Lauree Hugonin, director of the Alaska Network on Domestic Violence and Sexual Assault, spoke at several committee meetings. She noted in response to Smith’s comment that while he had not found an instance where law enforcement has forwarded a bill, “hospitals have. It has happened in the Mat-Su Valley, on the Kenai Peninsula, and in Southeast, and that is why the bill is being brought forward.”
At another hearing, Hugonin said, “these charges occur as a result of hospital accounting procedures. The range of costs can be from between $300 and $1,000. The direct charges usually result from the accounting procedures at the hospitals and not the law enforcement agencies. She noted that there has been some difficulty in Mat-Su, Anchorage, Kenai and Sitka, and possibly in Bethel.”
Also at one of the meetings, Trisha Gentile, executive director of the Council on Domestic Violence & Sexual Assault, said some Alaska hospitals "have chosen to separate some of the costs of sexual-assault exams. Hospitals are adding sexually-transmitted-disease (STD) and blood tests to the cost of sexual-assault exams, and the hospital makes a choice to bill the victim for those charges.

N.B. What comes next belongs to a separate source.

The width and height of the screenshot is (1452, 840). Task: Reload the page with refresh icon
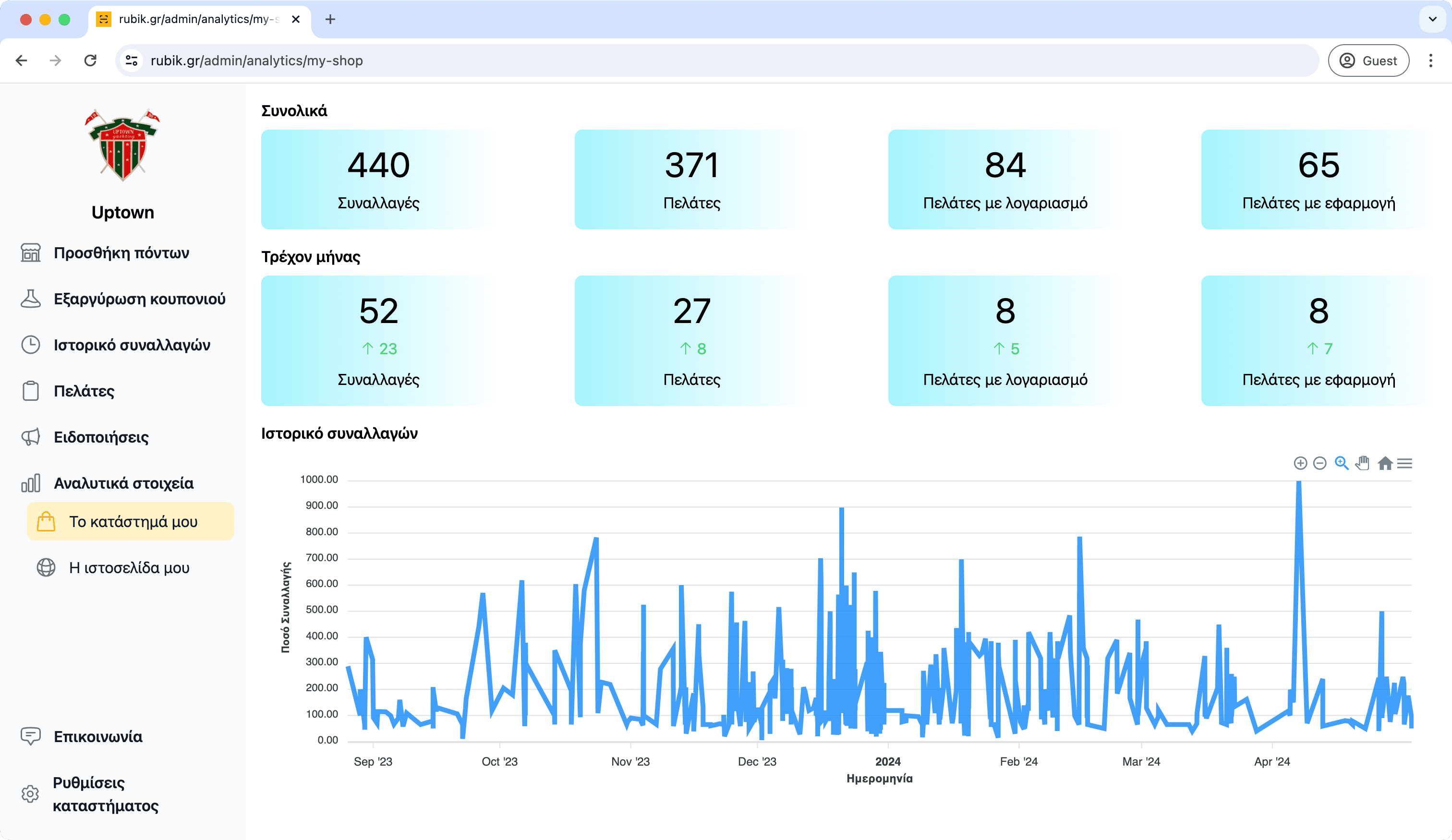click(90, 60)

Police departments are willing to pay for sexual assault exams, but it is an internal decision on the part of the hospital as to who pays the hospital bill."
What this looks like it amounts to is the following --
- Hospitals are supposed to charge local municipalities for rape kits.

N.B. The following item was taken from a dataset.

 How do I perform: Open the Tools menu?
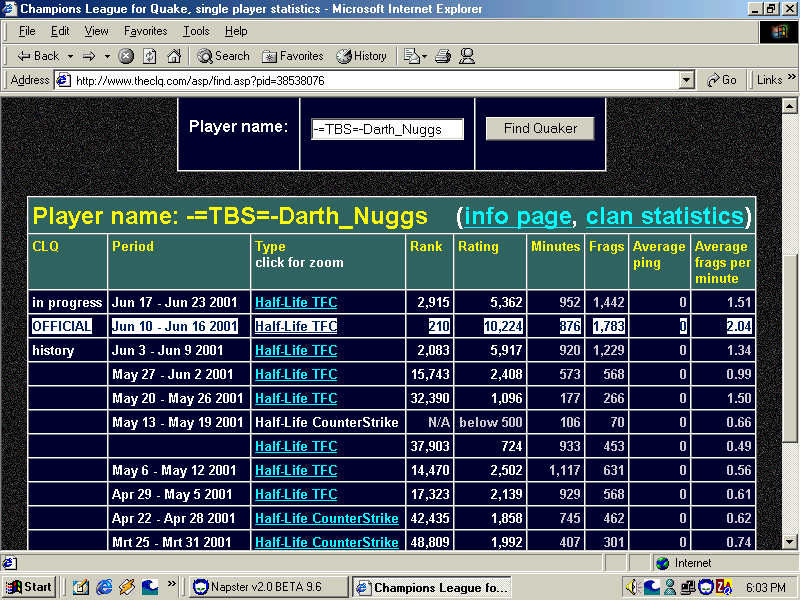click(x=196, y=31)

- When charged, Wasilla has a history of paying for the rape kits.
- The Chief of Police said they used to charge insurance companies.
- Palin cut out the budget item and it is unclear where the money to pay back the hospitals came from, but it was there.
- Wasilla could have been more pro-active in trying to make sure to pay back the cost of rape kits for other people based on the statistics in Wasilla, but it is altogether difficult to track down these people after the hospital already charged them.